あえて言う必要はないかもしれないが、フジロックという大自然のなかで、さらにはWHITE STAGEという素晴らしい音響設備が整った環境で見るtoeのライブは何事にも代えがたいものがあると思う。常連と言っても過言ではないが、何度見てもため息が出る。スタート前、リハの段階からかなりたくさんのお客さんが待ち構えていて、きっと同じように考えているのだと思い知らされる。
SEは、ジレーナ・スペクターの“Us”。すでに最新アルバム『NOW I SEE THE LIGHT』の、「For You, Someone Like Me(この世界のどこかに居る、僕に似た君に送る)」というフレーズへの関連性を感じてしまう自分がいる。登場から、すでに温かな拍手や歓声は送られ、完全にホームというか。toeというバンドを続けきた歴史の長さやファンの多さを物語っている瞬間であるように思う。

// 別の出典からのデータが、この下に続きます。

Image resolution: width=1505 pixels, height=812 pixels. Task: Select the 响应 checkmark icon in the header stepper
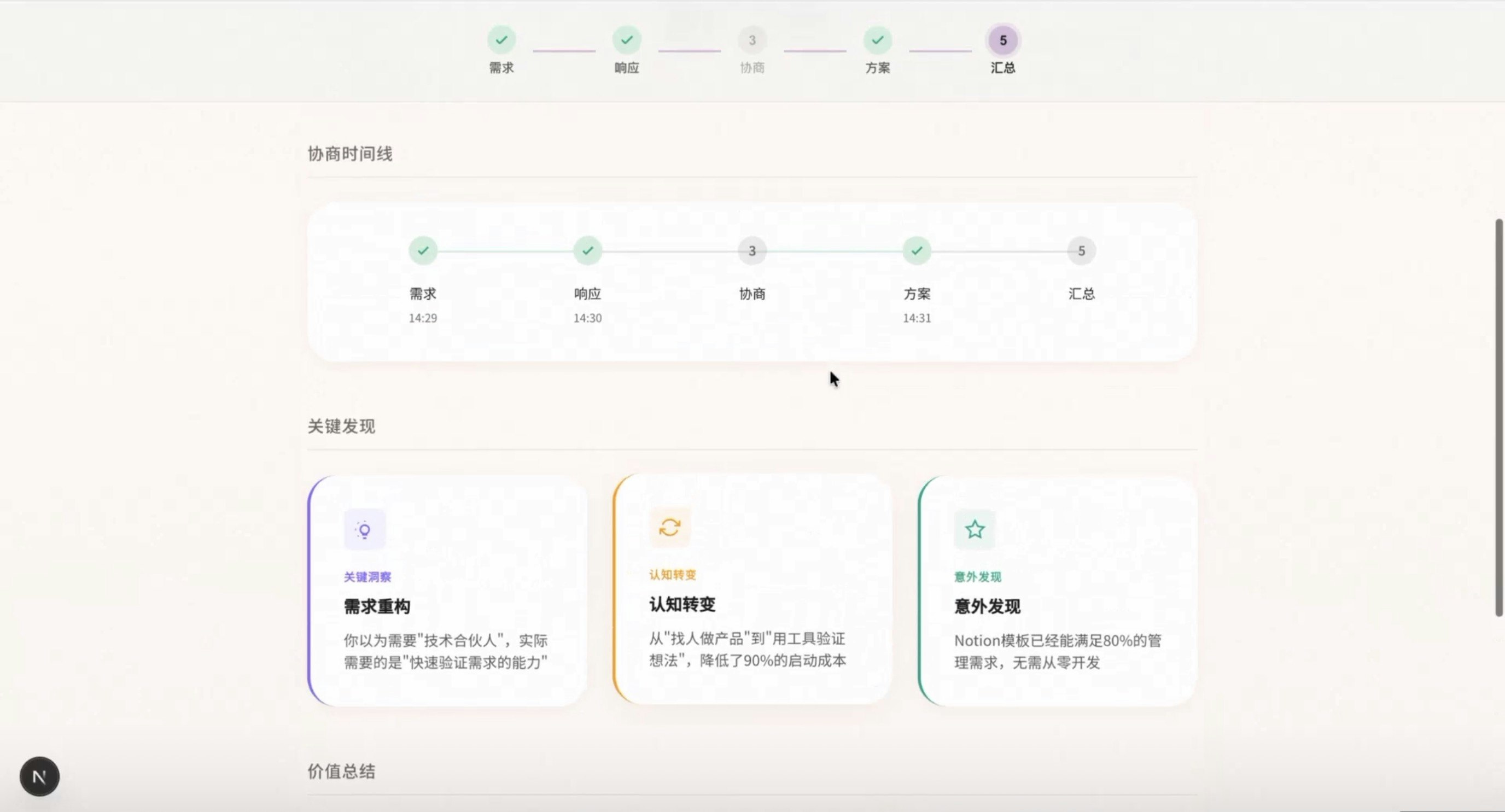click(626, 40)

真っ白なスクリーンを背景に、シルエットが映し出されているようにも見える。“LONELINESS WILL SHINE”の切ないアコースティックギターのメロディが聴こえれば、もうすでに気持ちが満たされている。心に居座って離れないフレーズがたまらなく気持ちいい。アルバムのリリースは6年ぶりだったが、相変わらず鳴らされる音のすべてがたまらなく好きだった。待望の新曲、目の前の演奏を瞬きする瞬間も惜しいほどに見入ってしまう。感情の溢れる雄叫びには観客からも歓声が上がる。いつまでも聴いていたくなる。
“long tomorrow”、そして“孤独の発明”の馴染み深いイントロが流れるたびに声があがる。柏倉 隆史(Dr)の高く鳴るスネアとハイハットの音と山根 敏史(Ba)の低音に支えられ、山嵜 廣和(Gt)と美濃 隆章(Gt)の2本のギターが織りなす柔らかで繊細なメロディは、ずっと聴いているとインストバンドの限界値を少しずつ更新している様を見ている気になる。

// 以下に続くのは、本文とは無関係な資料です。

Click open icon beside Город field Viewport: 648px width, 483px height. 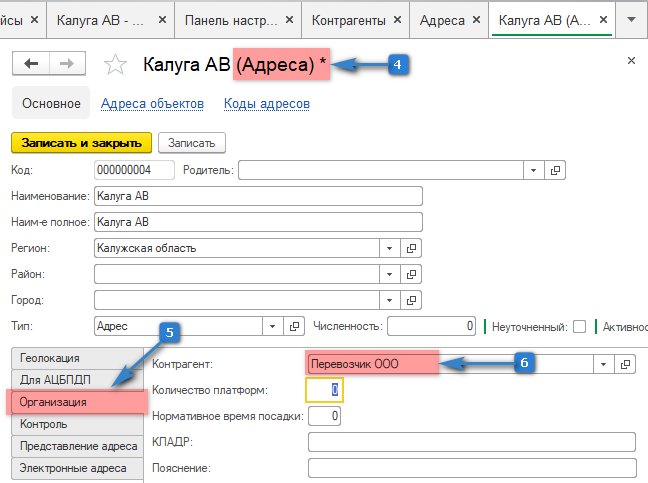tap(411, 300)
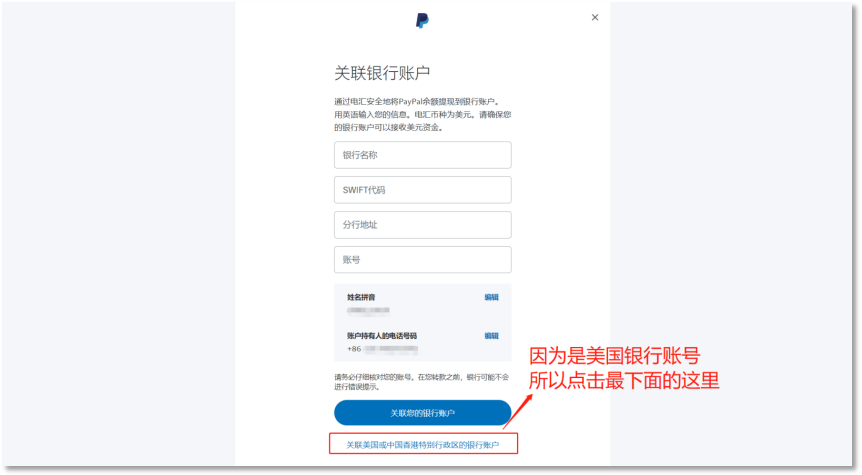Click into the 分行地址 branch address field
The image size is (862, 475).
[423, 225]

んoonのJCがゲストコーラスとして登場した“レイテストナンバー”では、質の異なる2人の声が混ざり合い、気持ちよく響く。終盤、ステージに立つメンバーの感情をすべてぶつけたような激しく力強い演奏を見られたシーンは、いつ見てもグッと心を掴まれる。
ひとつひとつのギターの音が寂しく鳴る“Because I Hear You”、そして美濃が転んでしまう場面に心配しつつも職人技のようなサウンドに会場全体が熱くなった“エソテリック”。
そのあとのMCも、実際に聞くことができてよかった。わざわざ苗場まで遥々やってきて、とても意味のある言葉だと思った。
「長く生きていると、自分の力や思いだけではどうにもならないようなことが結構あるなって気づいてくるんですが、どんなに上手くいってほしいと思ってももう片方がそう思わないとうまくいかないこともあって。そういうときにおすすめするのが、何かひとつだけでいいから『俺はこれがやりたいんだよ!』っていうのがあると、いいですよ。それが僕にとってのバンドなんですけど。」「20年以上バンドをやってて、こういうところに出してもらえて。皆さんも、そういうのあると思うですけど。ない人も早く見つかるように祈っています。」という山嵜。
次の“グッドバイ”は、そういうものに対するエールのような曲である気がしているという。2006年リリースで。もう何度も聴いてきた曲ではあった。でも、このMCのあとの演奏を聴いていると歌詞も音もすべてがまた違う角度で聴くことができる。優しさに満ち溢れたサウンドがダイレクトに響き、頭のなかでも歌詞に込められた意味が反芻する。
最後の“MOTHER”では、ILL-BOSSTNOと5lackの2人が登場するといううれしいサプライズもあった。恐らく初披露。これもフジロックだけの特別な演出であり、きっと二度とないんじゃないか。最後の最後まで泣かせにくる。イントロのギター、BOSSと5lackの熱のこもった祈りのようなリリックが眩いほどに美しく、今も余韻から抜け出せないでいる。音楽を好きできる意味、フジロックにわざわざ足を運んだ理由、toeの音に魅了され続けてしまう訳。この1時間に、すべての答えがあったように思う。どこを切り取っても贅沢な時間であった。